文本段落:
==================================================
基於lucene的nutch索引詳解

1. 索引流程詳解

1.1. crawl中涉及nutch的部分

1.1.1. nutch索引產生所需的文件路徑以及產生的索引路徑

Path linkDb = new Path(dir + "/linkdb");

Path segments = new Path(dir + "/segments");

Path indexes = new Path(dir + "/indexes");

這些都是產生索引文件必需的文件路徑，在crawl中的main()方法中被配置。此外，還得配置索引產生的路徑，如下：

Path index = new Path(dir + "/index");

1.1.2. nutch中選擇使用何種索引的方式

在nutch的crawl代碼剛開始不久，就有以下兩行代碼：

String indexerName = "lucene";

String solrUrl = null;

boolean isSolrIndex = StringUtils.equalsIgnoreCase(indexerName, "solr");

接下來，在以後的代碼中，會根據以上變量的值選擇使用何種索引方式，是採用lucene還是solr。也就是說，你可以通過改變這兩個變量的值，來選擇何種索引方式。

1.1.3. 索引開始

從這段代碼開始，索引就開始了。

FileStatus[] fstats = fs.listStatus(segments, HadoopFSUtil.getPassDirectoriesFilter(fs));

//這是FileSystem帶有的一個方法，你可以查看Hadoop API來了解詳細，該方法的目的旨在提取segments下的各個以時間命名的文件夾的路徑。

if (isSolrIndex) { //結合前面講解的內容，該判斷將選擇採用何種索引方式。此處將的是lucene索引，所以不再詳述solr。

SolrIndexer indexer = new SolrIndexer(conf);

indexer.indexSolr(solrUrl, crawlDb, linkDb,

Arrays.asList(HadoopFSUtil.getPaths(fstats)));

}

else {

//從這裏開始，就進行lucene索引了。
==================================================
所給資料:
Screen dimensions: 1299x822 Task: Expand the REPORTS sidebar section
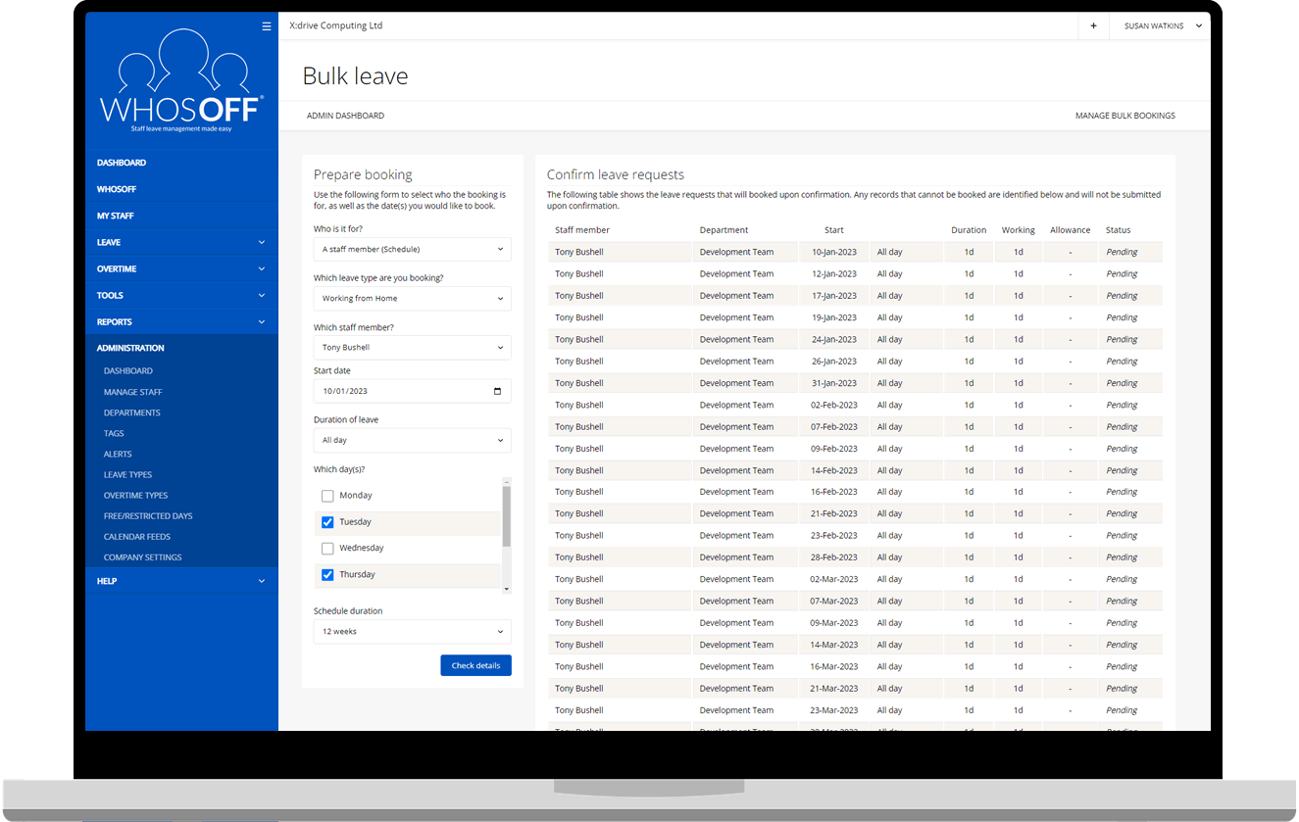click(181, 321)
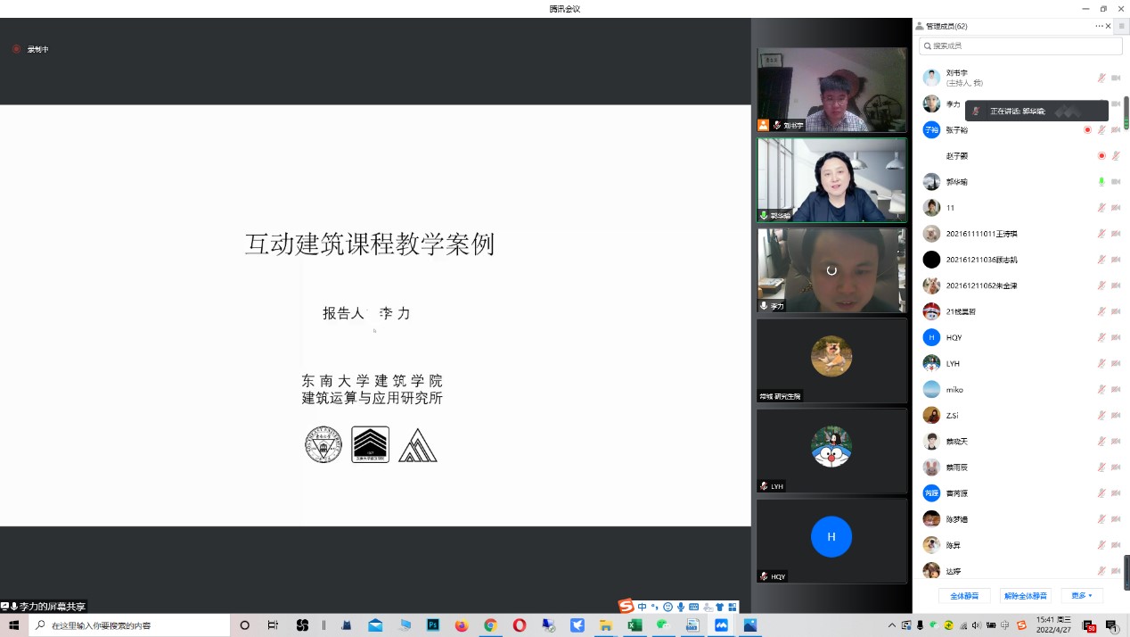
Task: Click the Firefox taskbar icon
Action: tap(462, 625)
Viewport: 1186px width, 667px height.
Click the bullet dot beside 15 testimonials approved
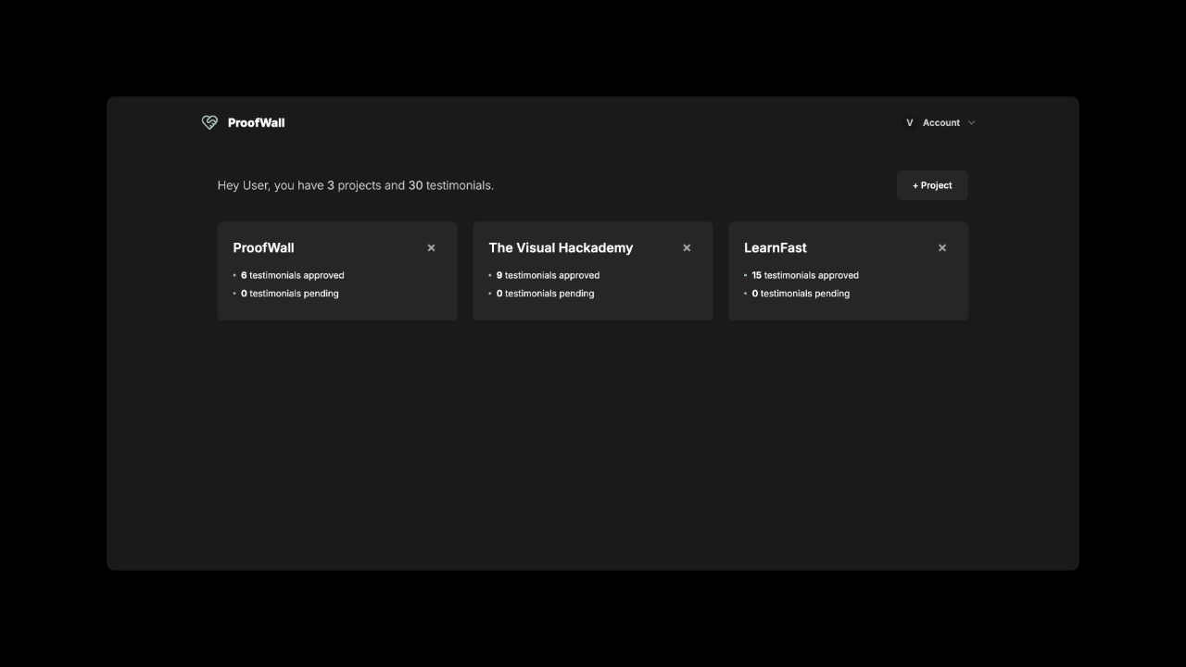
==================================================
練習要求:
1 - 請寫出nutch索引說明中從「Path index = new」開始、到「量的值，來選擇何種索引方式。」結束的那一段。
2 - 在nutch索引說明中，變量indexerName被設定成什麼值？
3 - 用兩句話概括nutch索引說明的內容。

練習答案:
1 -
Path index = new Path(dir + "/index");

1.1.2. nutch中選擇使用何種索引的方式

在nutch的crawl代碼剛開始不久，就有以下兩行代碼：

String indexerName = "lucene";

String solrUrl = null;

boolean isSolrIndex = StringUtils.equalsIgnoreCase(indexerName, "solr");

接下來，在以後的代碼中，會根據以上變量的值選擇使用何種索引方式，是採用lucene還是solr。也就是說，你可以通過改變這兩個變量的值，來選擇何種索引方式。

2 - "lucene"

3 - 產生索引所需的linkdb、segments、indexes路徑和索引輸出路徑index，都在crawl的main()方法中配置。crawl根據indexerName和solrUrl這兩個變量選擇採用lucene還是solr索引，接著用listStatus提取segments下各個以時間命名的文件夾路徑，索引由此開始。